Les ayants droit savent s’adapter aux nouveaux usages lorsqu’il en va de leur intérêt : des mesures ouvrant la voie à l’assujettissement des copies cloud ont ainsi été adoptées. La FFTélécoms, l’AFNUM et le SECIMAVI ont pourtant chacune à leur tour présenté, dans des délais très restreints, les questionnements techniques et juridiques de l’application du régime de la copie privée dans ce cadre sans que ces dernières ne puissent être traitées au fond par la Commission. Compte tenu des règles de gouvernance en vigueur qui n’assurent pas une représentation équilibrée et paritaire des parties prenantes, dont les dysfonctionnements sont connus, il en résulte à nouveau que les actions mises au vote sont approuvées ou rejetées sous le seul contrôle des ayants droit.

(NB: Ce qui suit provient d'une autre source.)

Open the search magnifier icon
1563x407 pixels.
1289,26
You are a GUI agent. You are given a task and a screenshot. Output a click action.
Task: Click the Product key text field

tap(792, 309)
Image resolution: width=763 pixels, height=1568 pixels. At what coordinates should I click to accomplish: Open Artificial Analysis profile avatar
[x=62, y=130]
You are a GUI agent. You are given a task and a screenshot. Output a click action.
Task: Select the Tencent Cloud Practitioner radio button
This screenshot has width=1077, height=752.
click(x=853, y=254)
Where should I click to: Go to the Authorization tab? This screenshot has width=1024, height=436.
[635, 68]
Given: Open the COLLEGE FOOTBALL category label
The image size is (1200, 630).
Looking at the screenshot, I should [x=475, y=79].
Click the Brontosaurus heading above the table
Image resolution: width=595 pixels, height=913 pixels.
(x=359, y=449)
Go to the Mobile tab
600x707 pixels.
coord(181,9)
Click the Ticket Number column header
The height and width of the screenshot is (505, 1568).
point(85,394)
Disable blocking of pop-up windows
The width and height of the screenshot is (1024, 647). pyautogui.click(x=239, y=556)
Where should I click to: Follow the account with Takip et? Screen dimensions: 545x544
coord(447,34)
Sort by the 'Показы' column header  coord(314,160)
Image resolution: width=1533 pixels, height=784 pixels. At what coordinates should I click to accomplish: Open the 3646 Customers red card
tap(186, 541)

Le marché français fait déjà office d’exception : Copie France a collecté 295 millions d’euros de redevance au titre de la copie privée en 2021, la France représentant ainsi un tiers du montant global versé en Europe au titre de cette redevance. Un tel déséquilibre déstabilise la concurrence sur les marchés des terminaux entre Etats membres. Il ne peut qu’affecter durablement la pertinence et l’acceptabilité des décisions relatives à la rémunération pour copie privée. Il est urgent de rénover ce dispositif inadapté à l’ère du numérique et de l’économie circulaire.